Qualcomm has the only answer right now. The company’s platform is powering practically every device out, except the Apple Vision Pro, and at this stage, I am going to take bets on how easily that product will find a graceful exit in the coming year.

I would hate to bet my company’s fortunes on smart glasses, I really would, but not everyone feels that way. So, let’s look at it positively, Qualcomm has basically idiot-proofed the design process for a eyewear that has just enough AR to make it high-tech, some decent audio, and can act like a virtual set of earbuds as you chat to your AI bot. Pretty much the sum total of future human existence and social interaction if everything works out for our robot overlords.

Idiot-proofing the design of AR/VR devices is no mean feat and it is really only possible because Qualcomm has it all, including the vital communications parts, in neat little mobile packages, the legacy of one of the greatest concentrations of mobile IP. Hook up a set of displays around any Qualcomm prototype for any form factor and you are pretty much good to go. Why work so hard trying to figure out a market that no one seems to have a clear handle on. Even Meta had to copy Apple at its recent pitch for Quest 3 to make itself feel fresh. And the Meta Ray-Ban smart glasses, coming on the heels of Amazon’s Carrera smart glasses launch recently, signals that everyone, and I mean everyone, should get it into the smart glasses businesses now. Idiot-proof, like I said.

Qualcomm Launches Snapdragon XR2 Gen 2 Platform and Snapdragon AR1 Gen1 for Smart Glasses

Qualcomm used the timing of Meta’s Connect event, where Mark Zuckerberg unveiled the Quest 3 and Meta Ray-Ban smart glasses, to launch the platforms that it built for them, namely the Snapdragon XR2 Gen 2 and Snapdragon AR1 Gen 1.

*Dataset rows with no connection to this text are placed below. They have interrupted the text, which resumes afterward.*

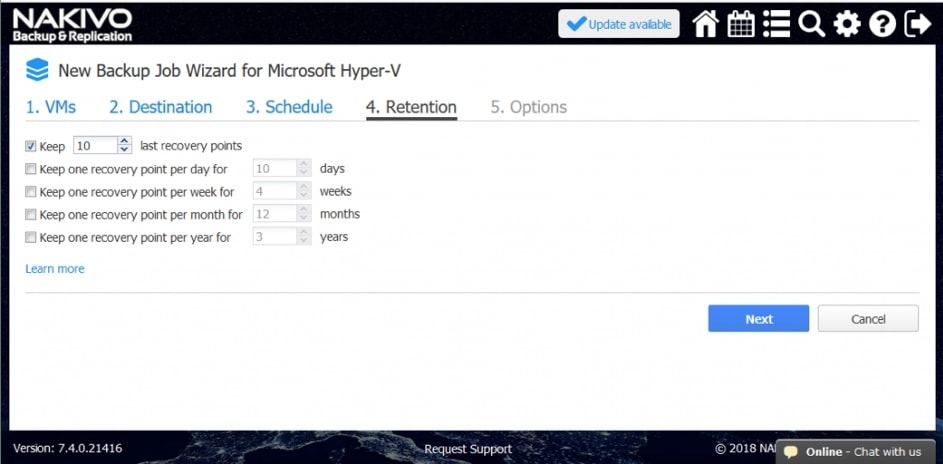This screenshot has width=943, height=464.
Task: Switch to the 3. Schedule tab
Action: click(x=289, y=107)
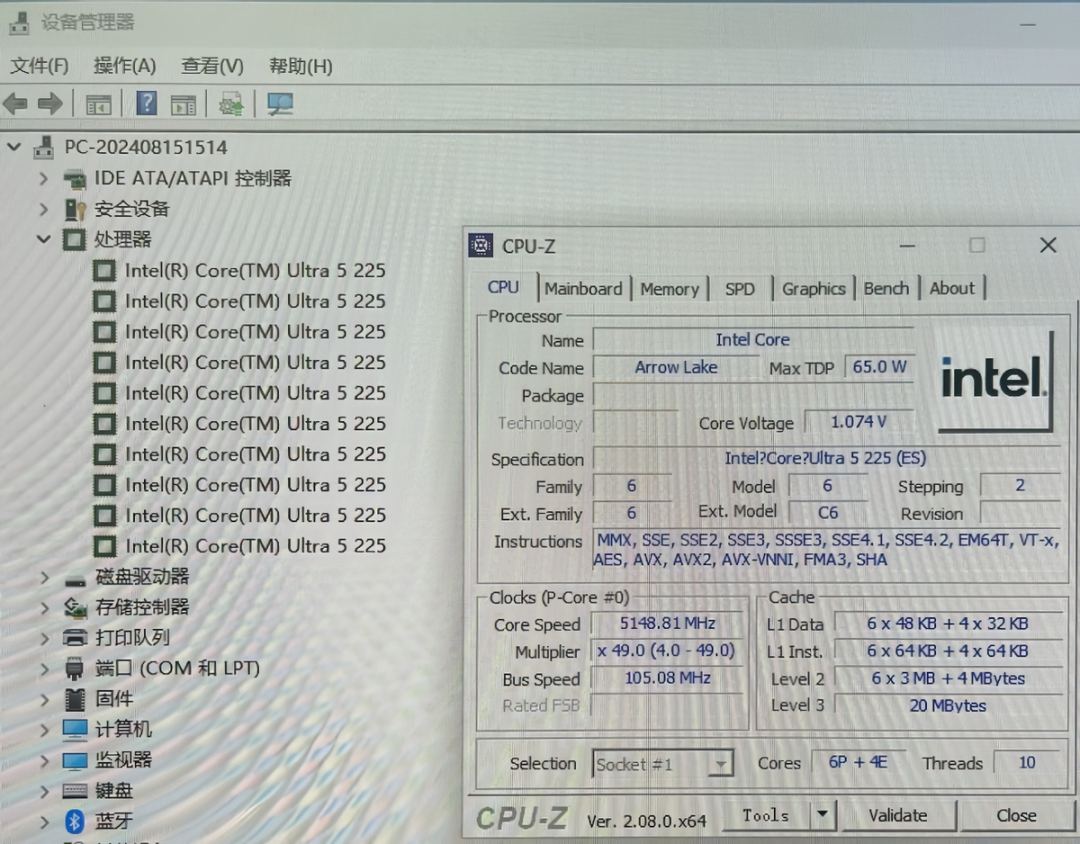Click the scan for hardware changes icon

[280, 104]
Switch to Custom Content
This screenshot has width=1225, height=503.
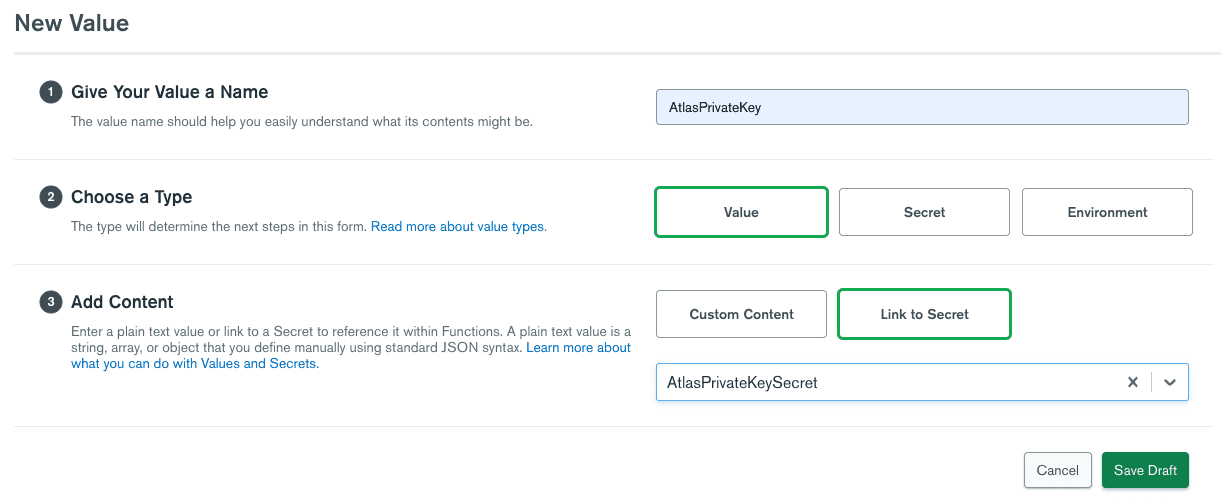pos(741,314)
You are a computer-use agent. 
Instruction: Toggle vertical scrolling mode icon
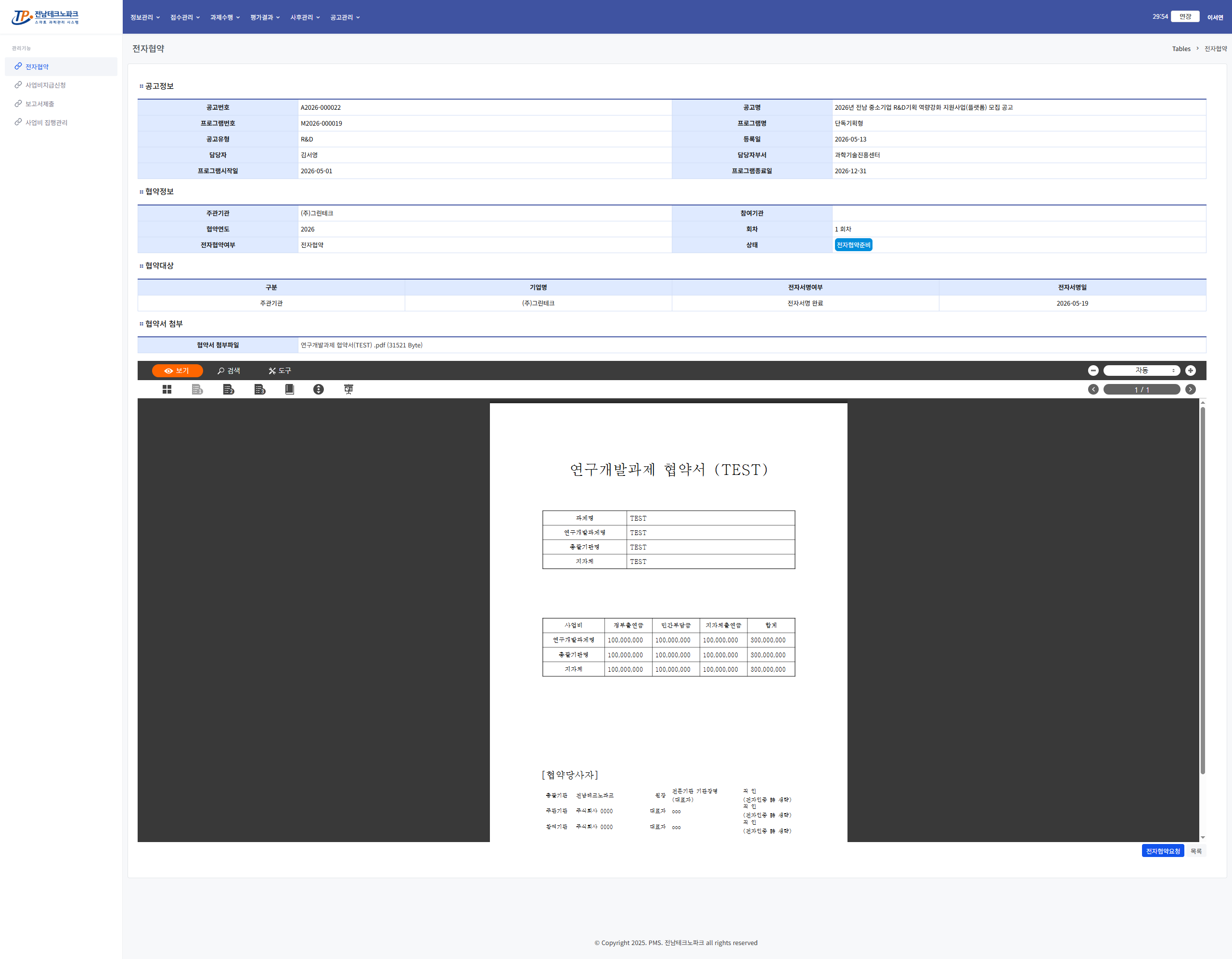click(319, 389)

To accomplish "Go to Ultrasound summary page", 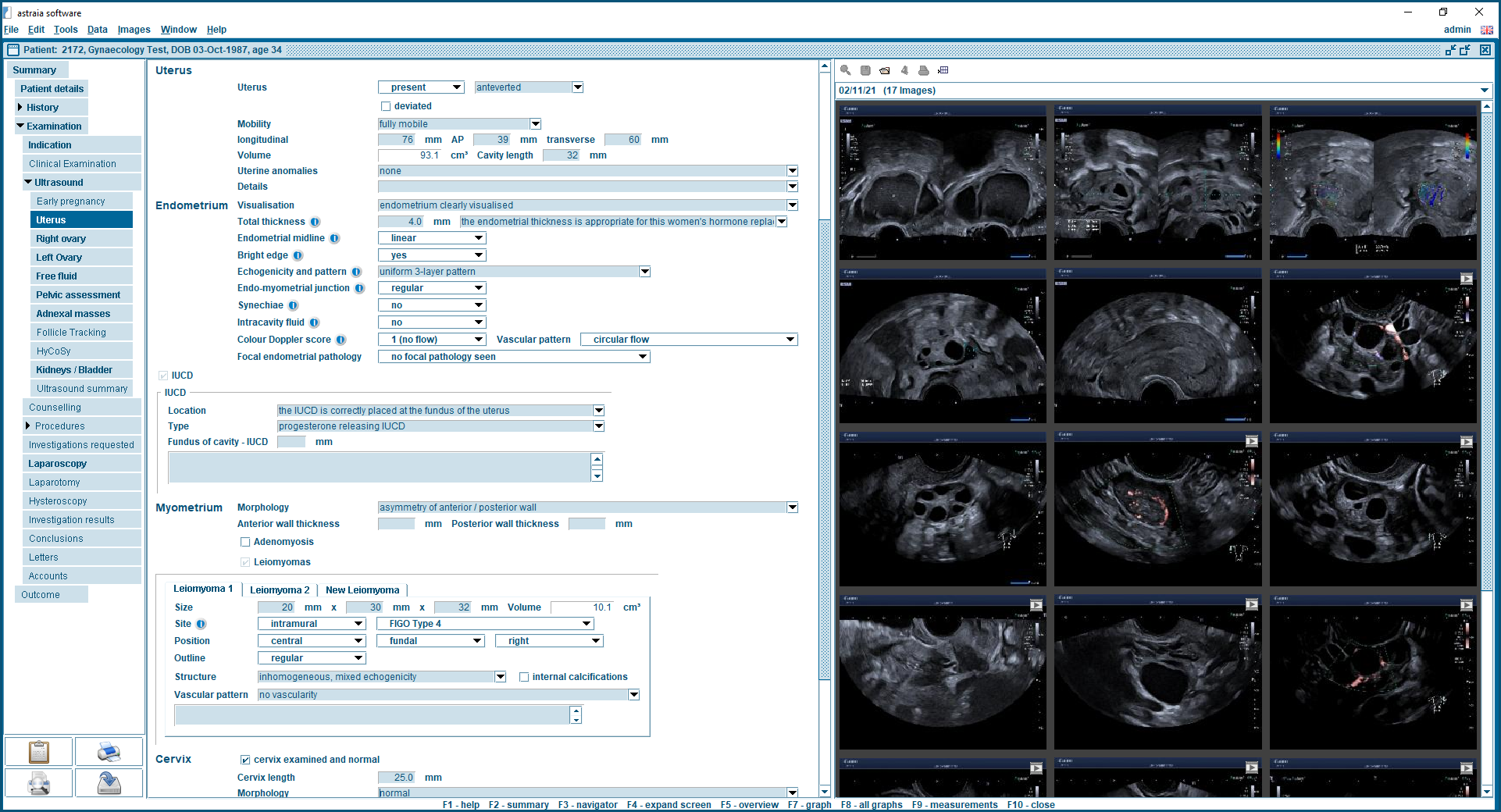I will tap(82, 389).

The Snapdragon XR2 Gen 2 Platform is engineered to provide MR and VR capabilities within a single chip architecture. It should promise thinner and more comfortable headsets that eliminate the need for external battery packs. Qualcomm claims the integrated Adreno GPU is about 2.5x better in performance than previous iteration, and has 50% more power efficiency. The integrated Hexagon NPU is supposed to have 8x the AI performance capability of the XR2 Gen 1. There’s a lot of specs in here that are aligning with the expectations that Meta has put on the Quest 3, and also, let’s be fair, kind of snubbing the nose at Apple’s Vision Pro, which may do some of these things better, but at a much greater price and with an outcome that may be not that much better.

Source: Qualcomm

More interestingly, at least for me, is the Snapdragon AR1 Gen 1 Platform, which is uniquely designed for power optimization within the thermal constraints of smart glasses. It’s designed to let users capture, share, or live-stream hands-free directly from their glasses, uses on-device AI enhances audio quality, facilitates visual search, and enables real-time translation. It also supports a visual heads-up display for consumption of content within the user’s field of view. To get all of the seeming power and connectivity into the form factor, and to have it showcase in a Ray-Ban design was pretty cool. I may not like the idea of unfettered recording by anyone and everyone, a real intrusion into everyone’s personal space, no matter how you try to cut it, but as a piece of technology, with the opportunity to become a tick-box as a feature in a Lenscrafters’ display case? Yeah, it’ll do.

Source: Qualcomm

The Alt-Reality industry should thank their lucky stars that Meta is spending so much money on one man’s dream to get into everyone’s heads. The result here is that Qualcomm’s Snapdragon XR2 Gen 2 is a pretty big leap over Gen 1, and is going to make it that much easier to sell against Apple’s heavy handed product with something more accessible and affordable (if Meta can do it, anyone can now). And, it has given us what could be the actual killer product for the market, the Snapdragon AR1 Gen 1. Once the thought of the creepy cam is lost in some fancy eyewear frames, it’s an easy entry into the market for any eyewear product. Slap a decent brand on it, make it sound and look Italian, you some decent audio, connectivity, and that hint of AI, plus enough heads up display tech to add that sense of wonder. It’s about all you need to make an Alt-Reality product that everyone can get behind and understand. Kind of like a heads up display in the car with Siri telling you where to take the next turn. It’s not that the application is new, but it is kind of neat, and tidy of Qualcomm, to put it all into a very simple development kit.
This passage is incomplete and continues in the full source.